FMCG major Marico is eyeing a turnover of ₹10,000 crore by 2020. International operations account for 22-23 per cent of its turnover. The company expects its foods division — driven by Saffola as of now — to touch the ₹200-crore mark in another two to three years. According to Saugata Gupta, Managing Director and CEO, the company expects Bangladesh operations to improve from the second half of this year. A strategy shift —with focus on value-added oils and enhancing the non-Parachute portfolio — has begun. The second largest market after India, revenues in Bangladesh went down by 6 per cent in Q1. In an interview to BusinessLine, Gupta talks about having ₹200-crore food business, e-com plans and the company’s strategy in Bangladesh. Excerpts:

How do you plan to achieve ₹10,000-crore turnover?
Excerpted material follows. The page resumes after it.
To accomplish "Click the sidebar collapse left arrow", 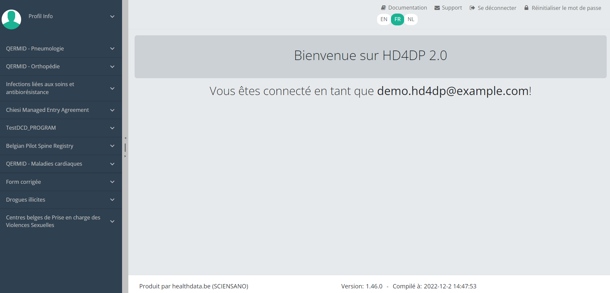I will pos(125,138).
We have identified five areas of transformation – innovation, go-to-market, digital and IT, talent and culture, and value management. These are the five areas where we make ourselves future ready and focus on, say the next three years.

Since we also operate in emerging markets, our focus will be on volume growth and market share, rather than just short-term margins. We (Marico group) already have a 16 per cent top-line and 19 per cent bottom-line CAGR (for the last five years).

How is the food business doing?

In terms of play, we are more into the healthy in-between meals segment. We expect to have a ₹200-crore food business in the next two to three years. We have already crossed ₹100 crore, last year. As of now, the entire food portfolio is through Saffola. Whether we will add new brands, depends on the opportunity.

What are your e-com plans?

There are certain brands which have a potential in e-commerce. And, we have upped that. Male grooming, beauty and health foods have a big potential in e-com and that has been proven in places like China. To give you an example, Livon Hair Gain sells 10 per cent through e-commerce. So we have to focus on one or two brands that get good growth in e-commerce, while having a mass play across all brands.

Bangladesh revenues have been a worry. Your comments.

In Bangladesh, it was single brand dependency, which is Parachute coconut oil. Two years ago, it (Parachute) was 90 per cent (of the portfolio). We have started making the portfolio far more broad-based. We have moved to 80 per cent. But we want to take it to 60 per cent. (Non-coconut oil portfolio is expected to contribute 40 per cent in the next 4-5 years.)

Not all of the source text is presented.